> **TASK INSTRUCTIONS**:
Copy every line of the data below, requests included, and multiply each coordinate in the answers by 0.35, rounding to the nearest whole number with halves rounded up. Leave all other numbers unchanged.

> **MATERIAL**:

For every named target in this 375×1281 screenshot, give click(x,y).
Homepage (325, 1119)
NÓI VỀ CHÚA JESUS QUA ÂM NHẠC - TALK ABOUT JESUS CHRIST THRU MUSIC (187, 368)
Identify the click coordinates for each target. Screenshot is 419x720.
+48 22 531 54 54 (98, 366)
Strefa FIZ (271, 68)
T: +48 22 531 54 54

> **ANSWER TO THE TASK**:
For every named target in this 375×1281 screenshot, give click(x,y).
Homepage (114, 392)
NÓI VỀ CHÚA JESUS QUA ÂM NHẠC - TALK ABOUT JESUS CHRIST THRU MUSIC (65, 129)
Identify the click coordinates for each target. Screenshot is 419x720.
+48 22 531 54 54 (34, 128)
Strefa FIZ (95, 24)
T: +48 22 531 54 54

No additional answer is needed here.